Turn the lines of these items into a JSON list of strings, one string per line, and leave out blank lines.

BEGIN

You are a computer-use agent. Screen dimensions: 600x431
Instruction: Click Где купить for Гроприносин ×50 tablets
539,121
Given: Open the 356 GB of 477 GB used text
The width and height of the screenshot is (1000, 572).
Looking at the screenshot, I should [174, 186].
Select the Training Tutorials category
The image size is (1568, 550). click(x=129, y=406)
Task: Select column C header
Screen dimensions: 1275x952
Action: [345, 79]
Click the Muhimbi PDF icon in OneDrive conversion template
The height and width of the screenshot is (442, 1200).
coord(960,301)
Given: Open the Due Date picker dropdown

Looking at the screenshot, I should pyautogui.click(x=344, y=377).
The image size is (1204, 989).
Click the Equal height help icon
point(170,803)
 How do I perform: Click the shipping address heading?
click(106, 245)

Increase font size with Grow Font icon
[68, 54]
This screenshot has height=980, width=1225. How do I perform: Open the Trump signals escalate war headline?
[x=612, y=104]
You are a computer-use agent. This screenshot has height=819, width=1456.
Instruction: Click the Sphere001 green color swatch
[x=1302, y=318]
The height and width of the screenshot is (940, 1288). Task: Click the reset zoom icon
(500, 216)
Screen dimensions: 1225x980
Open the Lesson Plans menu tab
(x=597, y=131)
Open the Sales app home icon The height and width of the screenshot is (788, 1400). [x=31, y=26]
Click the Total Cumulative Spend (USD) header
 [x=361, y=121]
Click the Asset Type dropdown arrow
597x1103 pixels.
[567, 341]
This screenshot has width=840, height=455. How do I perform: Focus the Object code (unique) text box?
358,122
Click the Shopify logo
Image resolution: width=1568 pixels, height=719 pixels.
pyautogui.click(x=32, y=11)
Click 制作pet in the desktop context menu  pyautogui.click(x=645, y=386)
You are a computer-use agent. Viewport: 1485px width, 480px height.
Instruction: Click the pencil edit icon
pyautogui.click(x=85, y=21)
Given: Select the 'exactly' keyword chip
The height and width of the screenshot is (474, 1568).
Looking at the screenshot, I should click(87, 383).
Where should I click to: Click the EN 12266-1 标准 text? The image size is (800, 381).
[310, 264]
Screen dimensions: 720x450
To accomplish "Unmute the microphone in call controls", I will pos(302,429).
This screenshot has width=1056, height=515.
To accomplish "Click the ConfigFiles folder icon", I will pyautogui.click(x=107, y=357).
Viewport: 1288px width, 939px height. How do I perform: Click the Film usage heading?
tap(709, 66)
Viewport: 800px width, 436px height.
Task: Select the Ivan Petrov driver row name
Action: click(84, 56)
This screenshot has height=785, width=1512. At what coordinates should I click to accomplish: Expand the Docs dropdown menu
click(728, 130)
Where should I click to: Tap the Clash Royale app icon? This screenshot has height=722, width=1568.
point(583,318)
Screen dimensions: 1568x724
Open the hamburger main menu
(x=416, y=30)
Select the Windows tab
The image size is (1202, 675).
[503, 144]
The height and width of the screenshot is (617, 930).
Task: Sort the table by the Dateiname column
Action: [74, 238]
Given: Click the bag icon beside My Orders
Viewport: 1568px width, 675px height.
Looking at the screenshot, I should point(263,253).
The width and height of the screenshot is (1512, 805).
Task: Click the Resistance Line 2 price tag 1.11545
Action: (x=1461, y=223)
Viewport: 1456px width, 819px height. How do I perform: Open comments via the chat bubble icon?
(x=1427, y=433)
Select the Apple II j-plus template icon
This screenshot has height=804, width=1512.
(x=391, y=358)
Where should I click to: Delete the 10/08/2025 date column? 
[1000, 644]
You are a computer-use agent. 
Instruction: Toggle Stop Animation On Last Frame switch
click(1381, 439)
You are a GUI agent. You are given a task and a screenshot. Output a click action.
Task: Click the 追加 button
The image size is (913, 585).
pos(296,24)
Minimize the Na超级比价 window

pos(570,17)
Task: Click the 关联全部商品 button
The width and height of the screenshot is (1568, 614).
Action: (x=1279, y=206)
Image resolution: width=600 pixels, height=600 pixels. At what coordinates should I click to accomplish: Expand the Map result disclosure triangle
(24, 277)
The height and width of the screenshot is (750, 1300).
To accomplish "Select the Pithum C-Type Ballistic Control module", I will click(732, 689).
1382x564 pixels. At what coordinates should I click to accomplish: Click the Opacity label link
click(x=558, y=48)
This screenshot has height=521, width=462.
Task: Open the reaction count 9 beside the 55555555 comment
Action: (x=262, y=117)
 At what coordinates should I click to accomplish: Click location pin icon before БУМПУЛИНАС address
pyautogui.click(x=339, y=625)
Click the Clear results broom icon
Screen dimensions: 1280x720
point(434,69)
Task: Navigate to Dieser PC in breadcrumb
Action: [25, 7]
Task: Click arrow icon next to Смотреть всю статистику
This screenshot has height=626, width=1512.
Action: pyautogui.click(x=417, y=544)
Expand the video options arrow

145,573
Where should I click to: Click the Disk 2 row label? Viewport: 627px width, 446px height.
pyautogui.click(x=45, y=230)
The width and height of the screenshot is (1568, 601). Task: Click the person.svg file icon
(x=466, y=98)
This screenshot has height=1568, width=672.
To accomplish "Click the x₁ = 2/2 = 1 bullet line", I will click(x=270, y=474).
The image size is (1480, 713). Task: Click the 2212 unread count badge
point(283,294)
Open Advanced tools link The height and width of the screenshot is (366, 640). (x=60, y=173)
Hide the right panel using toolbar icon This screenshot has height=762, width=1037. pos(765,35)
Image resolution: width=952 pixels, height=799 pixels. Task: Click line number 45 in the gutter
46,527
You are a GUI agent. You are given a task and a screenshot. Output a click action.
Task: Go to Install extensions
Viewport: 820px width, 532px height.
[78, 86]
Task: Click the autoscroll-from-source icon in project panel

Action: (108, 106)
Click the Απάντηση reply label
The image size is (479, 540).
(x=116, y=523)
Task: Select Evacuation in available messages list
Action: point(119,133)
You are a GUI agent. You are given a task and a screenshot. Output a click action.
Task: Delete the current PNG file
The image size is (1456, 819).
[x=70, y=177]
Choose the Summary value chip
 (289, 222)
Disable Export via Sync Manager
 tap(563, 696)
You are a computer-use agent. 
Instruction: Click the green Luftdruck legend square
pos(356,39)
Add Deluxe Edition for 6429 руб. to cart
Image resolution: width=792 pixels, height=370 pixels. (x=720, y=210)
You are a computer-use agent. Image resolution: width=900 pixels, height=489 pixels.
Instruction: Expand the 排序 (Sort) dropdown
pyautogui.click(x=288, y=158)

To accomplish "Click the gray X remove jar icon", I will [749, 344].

END

### EXERCISE ANSWER
[
  "You are a computer-use agent. Screen dimensions: 600x431",
  "Instruction: Click Где купить for Гроприносин ×50 tablets",
  "539,121",
  "Given: Open the 356 GB of 477 GB used text",
  "The width and height of the screenshot is (1000, 572).",
  "Looking at the screenshot, I should [174, 186].",
  "Select the Training Tutorials category",
  "The image size is (1568, 550). click(x=129, y=406)",
  "Task: Select column C header",
  "Screen dimensions: 1275x952",
  "Action: [345, 79]",
  "Click the Muhimbi PDF icon in OneDrive conversion template",
  "The height and width of the screenshot is (442, 1200).",
  "coord(960,301)",
  "Given: Open the Due Date picker dropdown",
  "Looking at the screenshot, I should pyautogui.click(x=344, y=377).",
  "The image size is (1204, 989).",
  "Click the Equal height help icon",
  "point(170,803)",
  " How do I perform: Click the shipping address heading?",
  "click(106, 245)",
  "Increase font size with Grow Font icon",
  "[68, 54]",
  "This screenshot has height=980, width=1225. How do I perform: Open the Trump signals escalate war headline?",
  "[x=612, y=104]",
  "You are a computer-use agent. This screenshot has height=819, width=1456.",
  "Instruction: Click the Sphere001 green color swatch",
  "[x=1302, y=318]",
  "The height and width of the screenshot is (940, 1288). Task: Click the reset zoom icon",
  "(500, 216)",
  "Screen dimensions: 1225x980",
  "Open the Lesson Plans menu tab",
  "(x=597, y=131)",
  "Open the Sales app home icon The height and width of the screenshot is (788, 1400). [x=31, y=26]",
  "Click the Total Cumulative Spend (USD) header",
  " [x=361, y=121]",
  "Click the Asset Type dropdown arrow",
  "597x1103 pixels.",
  "[567, 341]",
  "This screenshot has width=840, height=455. How do I perform: Focus the Object code (unique) text box?",
  "358,122",
  "Click the Shopify logo",
  "Image resolution: width=1568 pixels, height=719 pixels.",
  "pyautogui.click(x=32, y=11)",
  "Click 制作pet in the desktop context menu  pyautogui.click(x=645, y=386)",
  "You are a computer-use agent. Viewport: 1485px width, 480px height.",
  "Instruction: Click the pencil edit icon",
  "pyautogui.click(x=85, y=21)",
  "Given: Select the 'exactly' keyword chip",
  "The height and width of the screenshot is (474, 1568).",
  "Looking at the screenshot, I should click(87, 383).",
  "Where should I click to: Click the EN 12266-1 标准 text? The image size is (800, 381).",
  "[310, 264]",
  "Screen dimensions: 720x450",
  "To accomplish \"Unmute the microphone in call controls\", I will pos(302,429).",
  "This screenshot has width=1056, height=515.",
  "To accomplish \"Click the ConfigFiles folder icon\", I will pyautogui.click(x=107, y=357).",
  "Viewport: 1288px width, 939px height. How do I perform: Click the Film usage heading?",
  "tap(709, 66)",
  "Viewport: 800px width, 436px height.",
  "Task: Select the Ivan Petrov driver row name",
  "Action: click(84, 56)",
  "This screenshot has height=785, width=1512. At what coordinates should I click to accomplish: Expand the Docs dropdown menu",
  "click(728, 130)",
  "Where should I click to: Tap the Clash Royale app icon? This screenshot has height=722, width=1568.",
  "point(583,318)",
  "Screen dimensions: 1568x724",
  "Open the hamburger main menu",
  "(x=416, y=30)",
  "Select the Windows tab",
  "The image size is (1202, 675).",
  "[503, 144]",
  "The height and width of the screenshot is (617, 930).",
  "Task: Sort the table by the Dateiname column",
  "Action: [74, 238]",
  "Given: Click the bag icon beside My Orders",
  "Viewport: 1568px width, 675px height.",
  "Looking at the screenshot, I should point(263,253).",
  "The width and height of the screenshot is (1512, 805).",
  "Task: Click the Resistance Line 2 price tag 1.11545",
  "Action: (x=1461, y=223)",
  "Viewport: 1456px width, 819px height. How do I perform: Open comments via the chat bubble icon?",
  "(x=1427, y=433)",
  "Select the Apple II j-plus template icon",
  "This screenshot has height=804, width=1512.",
  "(x=391, y=358)",
  "Where should I click to: Delete the 10/08/2025 date column? ",
  "[1000, 644]",
  "You are a computer-use agent. ",
  "Instruction: Toggle Stop Animation On Last Frame switch",
  "click(1381, 439)",
  "You are a GUI agent. You are given a task and a screenshot. Output a click action.",
  "Task: Click the 追加 button",
  "The image size is (913, 585).",
  "pos(296,24)",
  "Minimize the Na超级比价 window",
  "pos(570,17)",
  "Task: Click the 关联全部商品 button",
  "The width and height of the screenshot is (1568, 614).",
  "Action: (x=1279, y=206)",
  "Image resolution: width=600 pixels, height=600 pixels. At what coordinates should I click to accomplish: Expand the Map result disclosure triangle",
  "(24, 277)",
  "The height and width of the screenshot is (750, 1300).",
  "To accomplish \"Select the Pithum C-Type Ballistic Control module\", I will click(732, 689).",
  "1382x564 pixels. At what coordinates should I click to accomplish: Click the Opacity label link",
  "click(x=558, y=48)",
  "This screenshot has height=521, width=462.",
  "Task: Open the reaction count 9 beside the 55555555 comment",
  "Action: (x=262, y=117)",
  " At what coordinates should I click to accomplish: Click location pin icon before БУМПУЛИНАС address",
  "pyautogui.click(x=339, y=625)",
  "Click the Clear results broom icon",
  "Screen dimensions: 1280x720",
  "point(434,69)",
  "Task: Navigate to Dieser PC in breadcrumb",
  "Action: [25, 7]",
  "Task: Click arrow icon next to Смотреть всю статистику",
  "This screenshot has height=626, width=1512.",
  "Action: pyautogui.click(x=417, y=544)",
  "Expand the video options arrow",
  "145,573",
  "Where should I click to: Click the Disk 2 row label? Viewport: 627px width, 446px height.",
  "pyautogui.click(x=45, y=230)",
  "The width and height of the screenshot is (1568, 601). Task: Click the person.svg file icon",
  "(x=466, y=98)",
  "This screenshot has height=1568, width=672.",
  "To accomplish \"Click the x₁ = 2/2 = 1 bullet line\", I will click(x=270, y=474).",
  "The image size is (1480, 713). Task: Click the 2212 unread count badge",
  "point(283,294)",
  "Open Advanced tools link The height and width of the screenshot is (366, 640). (x=60, y=173)",
  "Hide the right panel using toolbar icon This screenshot has height=762, width=1037. pos(765,35)",
  "Image resolution: width=952 pixels, height=799 pixels. Task: Click line number 45 in the gutter",
  "46,527",
  "You are a GUI agent. You are given a task and a screenshot. Output a click action.",
  "Task: Go to Install extensions",
  "Viewport: 820px width, 532px height.",
  "[78, 86]",
  "Task: Click the autoscroll-from-source icon in project panel",
  "Action: (108, 106)",
  "Click the Απάντηση reply label",
  "The image size is (479, 540).",
  "(x=116, y=523)",
  "Task: Select Evacuation in available messages list",
  "Action: point(119,133)",
  "You are a GUI agent. You are given a task and a screenshot. Output a click action.",
  "Task: Delete the current PNG file",
  "The image size is (1456, 819).",
  "[x=70, y=177]",
  "Choose the Summary value chip",
  " (289, 222)",
  "Disable Export via Sync Manager",
  " tap(563, 696)",
  "You are a computer-use agent. ",
  "Instruction: Click the green Luftdruck legend square",
  "pos(356,39)",
  "Add Deluxe Edition for 6429 руб. to cart",
  "Image resolution: width=792 pixels, height=370 pixels. (x=720, y=210)",
  "You are a computer-use agent. Image resolution: width=900 pixels, height=489 pixels.",
  "Instruction: Expand the 排序 (Sort) dropdown",
  "pyautogui.click(x=288, y=158)",
  "To accomplish \"Click the gray X remove jar icon\", I will [749, 344]."
]